Although Mr. Bill was born in St. Clare, Pennsylvania, on May 31, 1922, he and his wife Wilma moved to Carroll County in 1971. According to Townsley, Wilma and Mr. Bill “joined the Reese & Community Volunteer Fire Company in 1990 and became an instant part of our family.” At Reese, he was the company historian, fire police officer, and served on the board of directors.

“He was a staple at our weekly bingos, breakfasts, and pretty much every fire company function that we hosted,” said Townsley. “He was always found with a cup of decaf coffee and a smile on his face …

“After graduating from St. Clair High School, he worked for the National Youth Administration and learned the trade of acetylene welding. This trade allowed him to go to work for Oriole Gas Stoves in Baltimore…”

While living in Baltimore, he was drafted into the Army and reported for duty on October 17, 1942. After first being deployed to England, he subsequently landed at Utah Beach, in Normandy, France, after D-Day, on August 3, 1944 with Company H, 319th Infantry Regiment, in the 80th Division of the 3rd Army.

According to an article written for the Carroll County Times on May 1, 2010, by Bill Hall, “While the Germans were still shelling the beaches, they headed inland to the front lines. The battle of the hedgerows had been ongoing since D-Day. Gen. Omar Bradley told Gen. George Patton that he was tired of being bogged down and wanted an old tank man to make an end run. The 80th was ready …

“They moved like lightning across France to the Seille River, then the Saar Basin and eventually to the Siegfried Line. Once the Germans started the Ardennes Offensive, they moved into Luxembourg, fighting the Germans southeast of Bastogne. McKenzie recalls walking 30 miles one day and 32 miles the next …”

According to Townsley, later, “Once the Battle of the Bulge started, the 80th moved toward the 101st Airborne who were trapped by the Germans in Bastogne and made a night attack on the town of Heiderscheid on Dec. 21, where the American’s were able to take back control of the town….”

Hall’s article picks up the story there: on “Dec. 29, (1944) the enemy launched a counterattack at Ringel, Luxembourg, threatening McKenzie's command post. He held his position at the command post, killing three, wounding five, and forcing the remainder to find shelter in a barn. He then ran to the barn and forced … 16 enemy soldiers to surrender. Later, when he observed an enemy rocket launcher team in firing position, he crawled within range to throw a grenade, thwarting the attack by killing two and wounding another. For this, he received the Distinguished Service Cross…”

According to Hall’s article, on “April 4, 1945, he was summoned [to headquarters] for something he knew nothing about. He thought he was in big trouble. Instead, it was for a flag-raising ceremony for Army Day. Generals Patton, Bradley, and Montgomery shook hands with him. The most decorated soldiers from each outfit in the 3rd Army were invited. It was a day he will always remember…”

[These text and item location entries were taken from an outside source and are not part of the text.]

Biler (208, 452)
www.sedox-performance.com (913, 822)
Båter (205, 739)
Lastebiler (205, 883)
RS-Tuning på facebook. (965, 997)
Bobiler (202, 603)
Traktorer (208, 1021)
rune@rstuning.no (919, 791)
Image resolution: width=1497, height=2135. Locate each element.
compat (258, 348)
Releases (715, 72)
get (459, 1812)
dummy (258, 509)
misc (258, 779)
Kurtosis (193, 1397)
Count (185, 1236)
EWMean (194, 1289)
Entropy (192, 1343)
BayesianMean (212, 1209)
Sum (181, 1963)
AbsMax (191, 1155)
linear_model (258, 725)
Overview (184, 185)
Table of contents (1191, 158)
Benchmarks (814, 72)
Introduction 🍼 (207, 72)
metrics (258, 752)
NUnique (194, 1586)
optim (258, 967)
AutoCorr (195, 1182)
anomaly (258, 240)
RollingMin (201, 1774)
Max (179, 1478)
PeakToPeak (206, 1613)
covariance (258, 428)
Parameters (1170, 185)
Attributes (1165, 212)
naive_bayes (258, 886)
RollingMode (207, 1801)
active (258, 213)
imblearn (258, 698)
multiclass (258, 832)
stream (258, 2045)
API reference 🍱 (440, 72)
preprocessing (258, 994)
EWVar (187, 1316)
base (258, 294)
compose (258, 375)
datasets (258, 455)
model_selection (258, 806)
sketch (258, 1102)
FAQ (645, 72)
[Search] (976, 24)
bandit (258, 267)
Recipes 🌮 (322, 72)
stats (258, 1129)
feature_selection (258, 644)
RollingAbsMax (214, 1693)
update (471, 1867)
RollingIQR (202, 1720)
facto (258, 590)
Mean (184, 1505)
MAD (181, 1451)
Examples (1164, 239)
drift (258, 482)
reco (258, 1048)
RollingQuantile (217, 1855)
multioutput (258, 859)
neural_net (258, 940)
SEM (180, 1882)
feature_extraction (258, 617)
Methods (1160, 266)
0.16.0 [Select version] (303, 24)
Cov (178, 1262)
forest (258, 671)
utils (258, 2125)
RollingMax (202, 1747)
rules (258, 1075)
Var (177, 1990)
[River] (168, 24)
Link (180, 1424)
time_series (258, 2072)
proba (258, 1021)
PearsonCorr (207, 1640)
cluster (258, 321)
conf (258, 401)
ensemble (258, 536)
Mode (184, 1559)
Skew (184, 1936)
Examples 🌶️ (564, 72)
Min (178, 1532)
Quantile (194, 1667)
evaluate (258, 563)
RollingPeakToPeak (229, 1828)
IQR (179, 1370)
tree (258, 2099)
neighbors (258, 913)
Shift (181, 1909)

That day he was awarded the Distinguished Service Cross, the United States 2nd highest Military Honor, for his multiple acts of valor on December 29, 1944.

At his memorial service, Townsley reported, “Mr. Bill said that one of the rewarding but disturbing events that he participated in during the War, was-the liberation of four Polish concentration camps, most notably Buchenwald and Mittelbau-Dora in April 1945…”

According to Hall, “McKenzie was discharged Oct. 21, 1945. He married Wilma McKenzie … on June 29, 1947. He returned home to work for Oriole, then Locke Insulator and finally the Social Security Administration until he retired in 1977…”

McKenzie was a life member of Reese Fire Company, a member of the American Legion Post 31 and a founding member of the Catholic Veterans of Carroll County and undoubtedly one of Carroll County’s Most Decorated Veterans.